_Exercise requirements_
Please reproduce the entries that follow, keeping each word intact.

Collected data:
.....

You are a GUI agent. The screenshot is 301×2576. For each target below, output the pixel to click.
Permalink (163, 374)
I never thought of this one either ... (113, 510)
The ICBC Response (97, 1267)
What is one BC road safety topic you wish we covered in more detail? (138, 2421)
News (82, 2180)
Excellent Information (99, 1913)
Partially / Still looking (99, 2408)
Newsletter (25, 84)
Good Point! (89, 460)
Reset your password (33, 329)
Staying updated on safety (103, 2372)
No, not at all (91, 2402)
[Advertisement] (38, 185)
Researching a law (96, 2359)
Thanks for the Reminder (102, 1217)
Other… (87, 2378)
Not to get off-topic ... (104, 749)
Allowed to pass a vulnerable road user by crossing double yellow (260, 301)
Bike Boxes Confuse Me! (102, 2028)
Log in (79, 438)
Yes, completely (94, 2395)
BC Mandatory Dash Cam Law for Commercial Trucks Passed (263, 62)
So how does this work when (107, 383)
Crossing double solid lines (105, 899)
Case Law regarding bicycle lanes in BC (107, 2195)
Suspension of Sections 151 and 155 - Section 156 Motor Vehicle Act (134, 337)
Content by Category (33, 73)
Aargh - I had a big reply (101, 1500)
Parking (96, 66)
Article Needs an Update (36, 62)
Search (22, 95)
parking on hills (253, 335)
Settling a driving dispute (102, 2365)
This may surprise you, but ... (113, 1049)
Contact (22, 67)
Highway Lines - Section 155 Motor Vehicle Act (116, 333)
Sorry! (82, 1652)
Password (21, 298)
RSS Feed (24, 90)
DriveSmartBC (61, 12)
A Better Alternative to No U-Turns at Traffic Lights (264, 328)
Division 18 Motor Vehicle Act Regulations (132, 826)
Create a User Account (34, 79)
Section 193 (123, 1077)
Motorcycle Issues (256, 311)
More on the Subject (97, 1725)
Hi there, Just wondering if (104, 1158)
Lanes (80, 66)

.....

_Output of the task_
You are a GUI agent. The screenshot is 301×2576. For each target below, output the pixel to click.
Permalink (163, 374)
I never thought of this one either ... (113, 510)
The ICBC Response (97, 1267)
What is one BC road safety topic you wish we covered in more detail? (138, 2421)
News (82, 2180)
Excellent Information (99, 1913)
Partially / Still looking (99, 2408)
Newsletter (25, 84)
Good Point! (89, 460)
Reset your password (33, 329)
Staying updated on safety (103, 2372)
No, not at all (91, 2402)
[Advertisement] (38, 185)
Researching a law (96, 2359)
Thanks for the Reminder (102, 1217)
Other… (87, 2378)
Not to get off-topic ... (104, 749)
Allowed to pass a vulnerable road user by crossing double yellow (260, 301)
Bike Boxes Confuse Me! (102, 2028)
Log in (79, 438)
Yes, completely (94, 2395)
BC Mandatory Dash Cam Law for Commercial Trucks Passed (263, 62)
So how does this work when (107, 383)
Crossing double solid lines (105, 899)
Case Law regarding bicycle lanes in BC (107, 2195)
Suspension of Sections 151 and 155 - Section 156 Motor Vehicle Act (134, 337)
Content by Category (33, 73)
Aargh - I had a big reply (101, 1500)
Parking (96, 66)
Article Needs an Update (36, 62)
Search (22, 95)
parking on hills (253, 335)
Settling a driving dispute (102, 2365)
This may surprise you, but ... (113, 1049)
Contact (22, 67)
Highway Lines - Section 155 Motor Vehicle Act (116, 333)
Sorry! (82, 1652)
Password (21, 298)
RSS Feed (24, 90)
DriveSmartBC (61, 12)
A Better Alternative to No U-Turns at Traffic Lights (264, 328)
Division 18 Motor Vehicle Act Regulations (132, 826)
Create a User Account (34, 79)
Section 193 (123, 1077)
Motorcycle Issues (256, 311)
More on the Subject (97, 1725)
Hi there, Just wondering if (104, 1158)
Lanes (80, 66)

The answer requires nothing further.